While Barzani remains a hero to many Kurds in Syria, his efforts to bridge differences between the PYD and the KNC have so far served only to widen the gap between the two factions, while placing the KNC in a difficult position. Creating a 50-50 power-sharing arrangement between one party and a coalition of sixteen, the Erbil agreement gave an effective advantage to the PYD. This, in turn, places the KNC on a precarious footing both toward its own Kurdish public as well as the Syrian Arab opposition and Turkey. Moreover, Barzani’s military support could further destabilize Syrian Kurdistan and lead to fighting among the Kurds. 
 
Kurdish actions have provoked alarm in Ankara.
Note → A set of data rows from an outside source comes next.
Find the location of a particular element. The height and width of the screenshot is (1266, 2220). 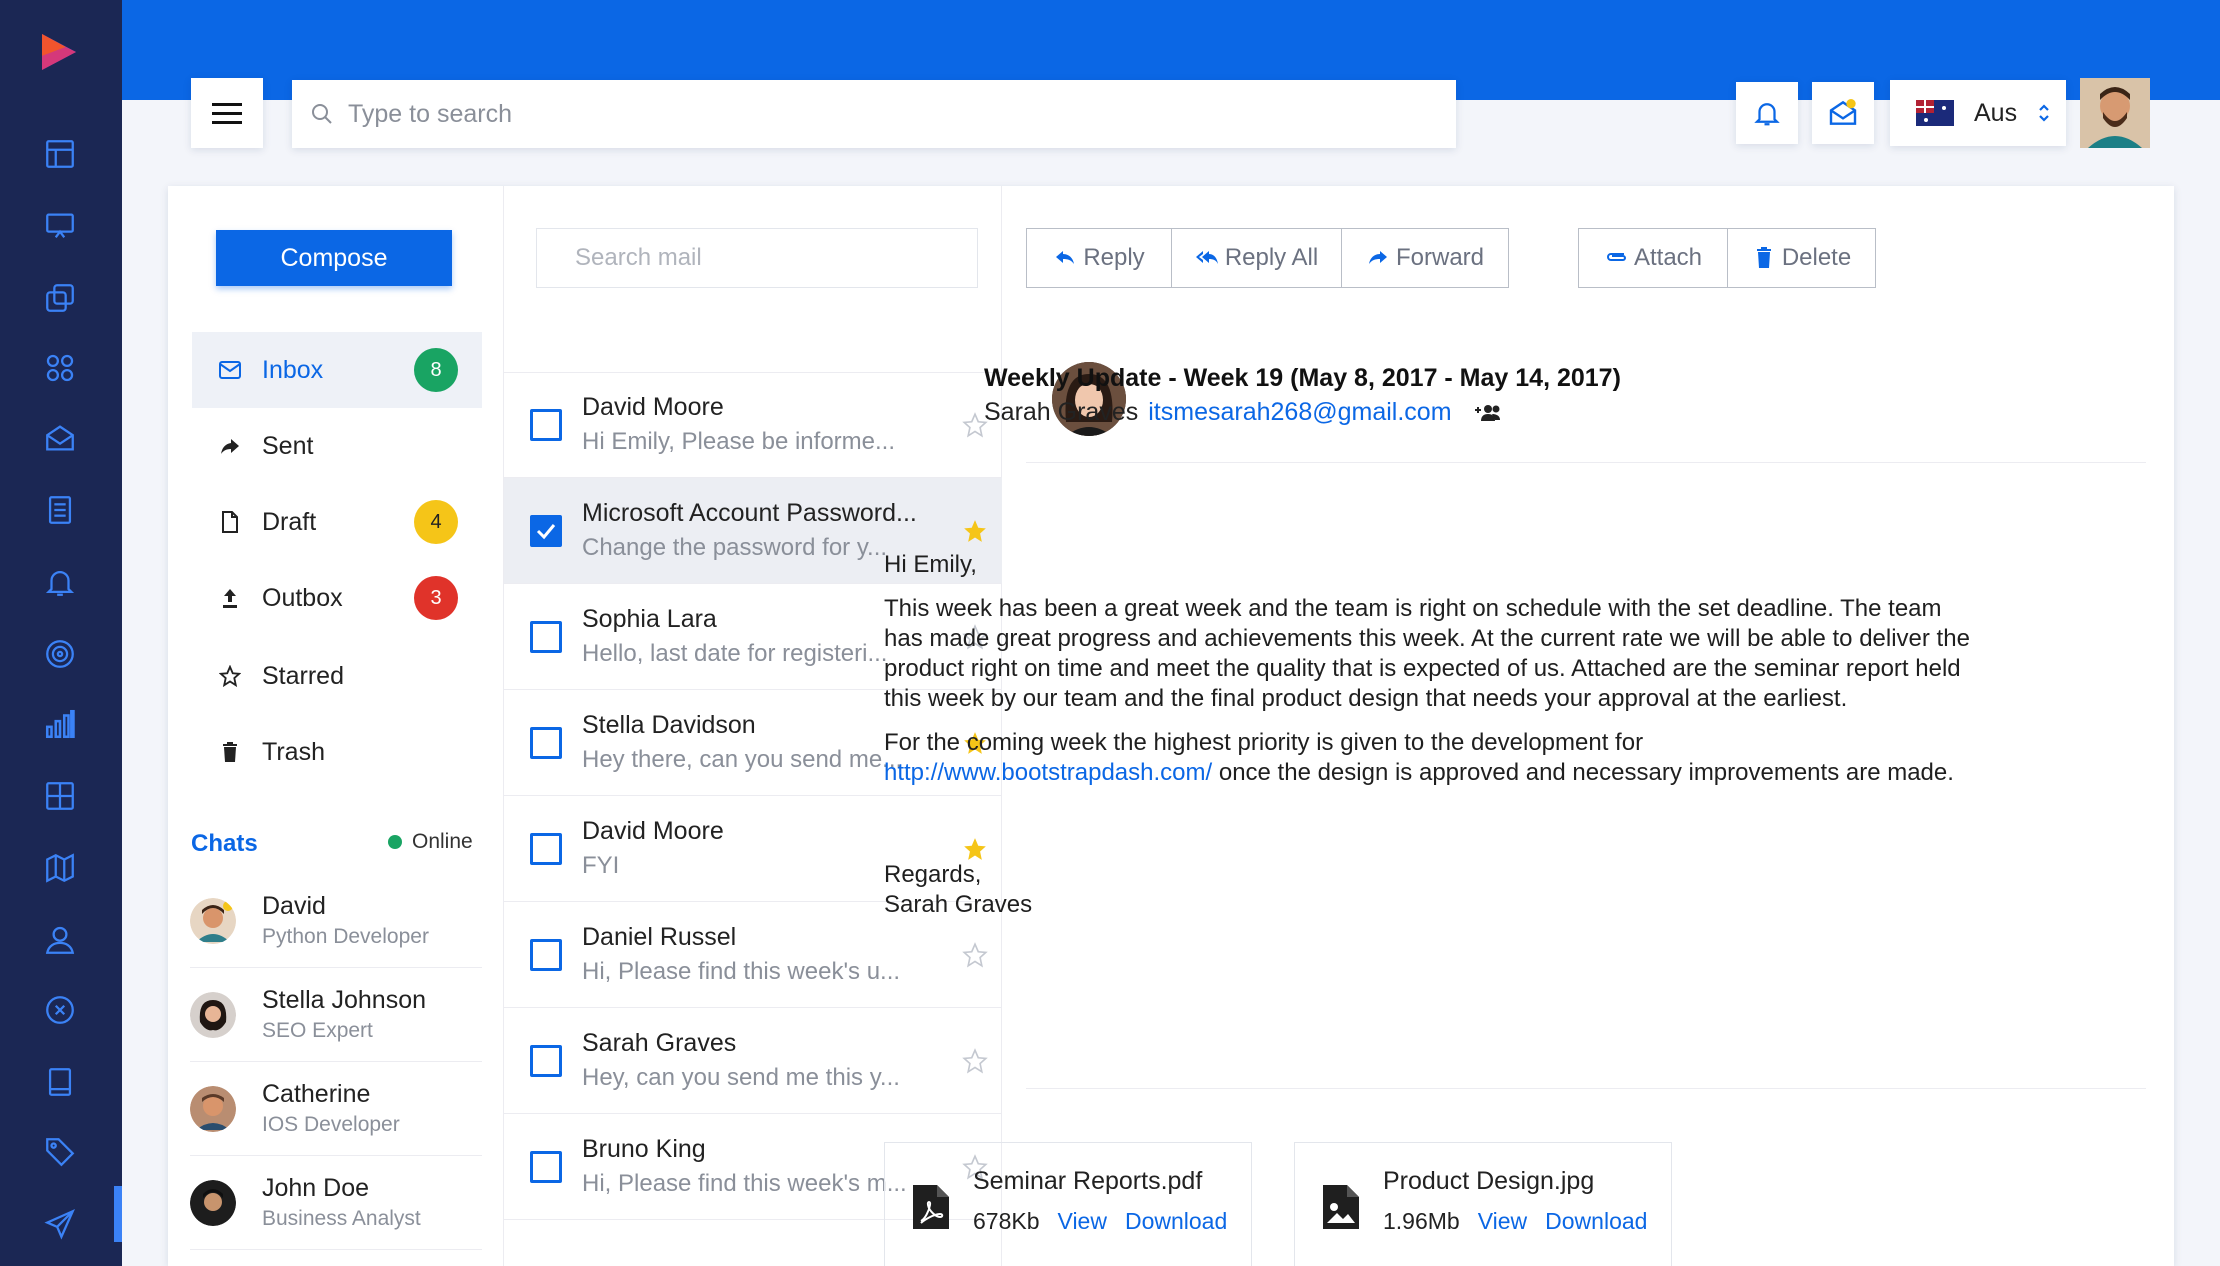

copy-icon is located at coordinates (60, 298).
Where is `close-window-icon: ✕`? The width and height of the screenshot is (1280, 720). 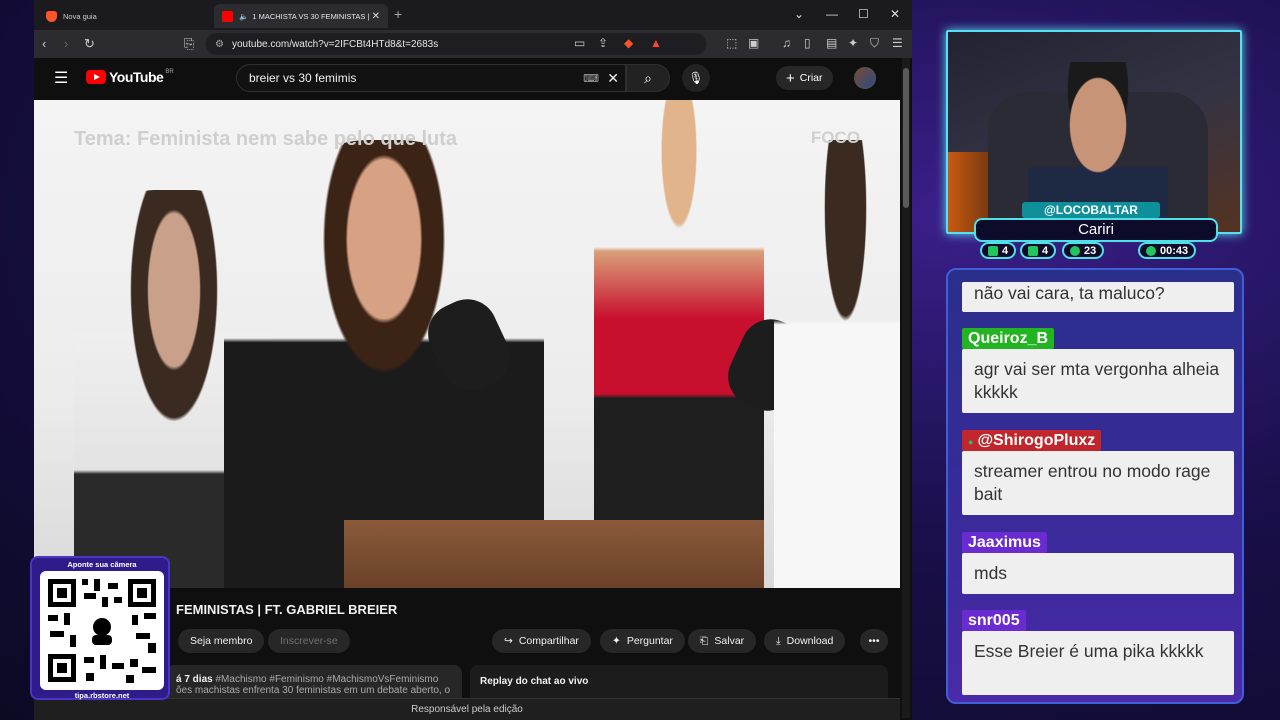 close-window-icon: ✕ is located at coordinates (895, 14).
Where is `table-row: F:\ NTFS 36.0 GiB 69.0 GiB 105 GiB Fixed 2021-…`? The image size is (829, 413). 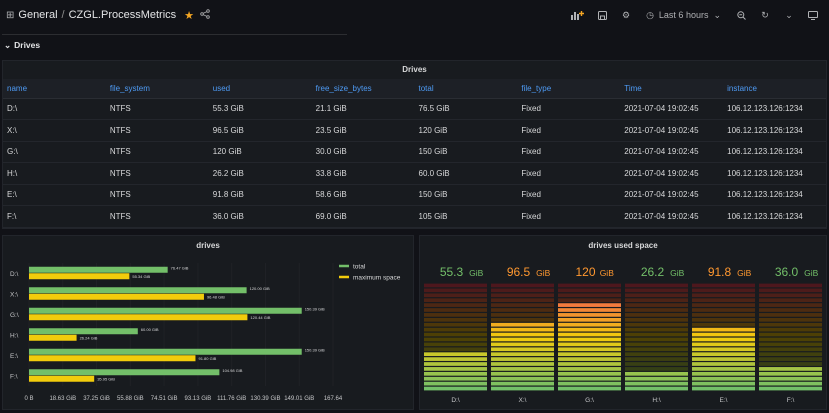 table-row: F:\ NTFS 36.0 GiB 69.0 GiB 105 GiB Fixed 2021-… is located at coordinates (414, 216).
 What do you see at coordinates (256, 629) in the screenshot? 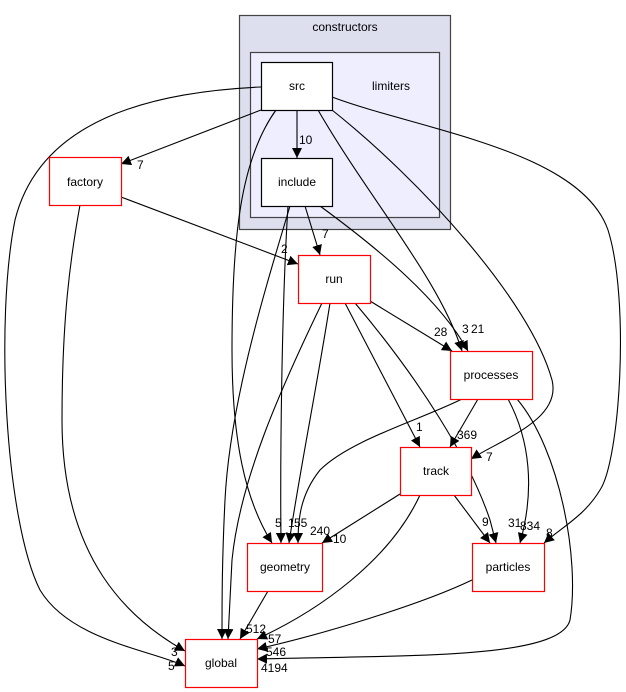
I see `edge-label-geometry-global: 512` at bounding box center [256, 629].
Against a backdrop of intensified PKK attacks on Turkish territory, Prime Minister Recep Tayyip Erdogan has threatened to intervene militarily against PYD bases in Syria, and the Turkish military has held exercises near the common border. Direct Turkish military action appears unlikely in the near future; but should it take place, Kurdish grassroots support would sway in favor of the militarized PYD-PKK—further weakening the KNC. 
 
In the long term, however, the PYD’s greatest strength may yet prove its greatest weakness. Its relationships with the PKK and the Assad regime provide it the military-logistical capacity to control Syrian Kurdistan, but those ties could also seriously undermine the party’s future political credibility as a representative and administrator of the region. Should Turkey, the Kurdistan Regional Government, and a potential post-Assad government in Damascus align on the Kurdish issue, the PYD will come under immense pressure to prioritize domestic concerns and integrate within the framework of a new Syrian state.
 
The KNC therefore has an opportunity to empower itself and integrate into the rest of the Syrian opposition. This requires political engagement with Turkey and the Friends of Syria, with the support of the Kurdistan Regional Government in Iraq acting as mediator. Only such an alignment can offer strong guarantees that core Kurdish rights and demands will be safeguarded in a post-Assad Syria. Without it, not only will the KNC find itself increasingly on the defensive domestically, but the de facto control currently exercised by the Kurdish parties—including the PYD—inside Syria will not be translated into lasting de jure political autonomy.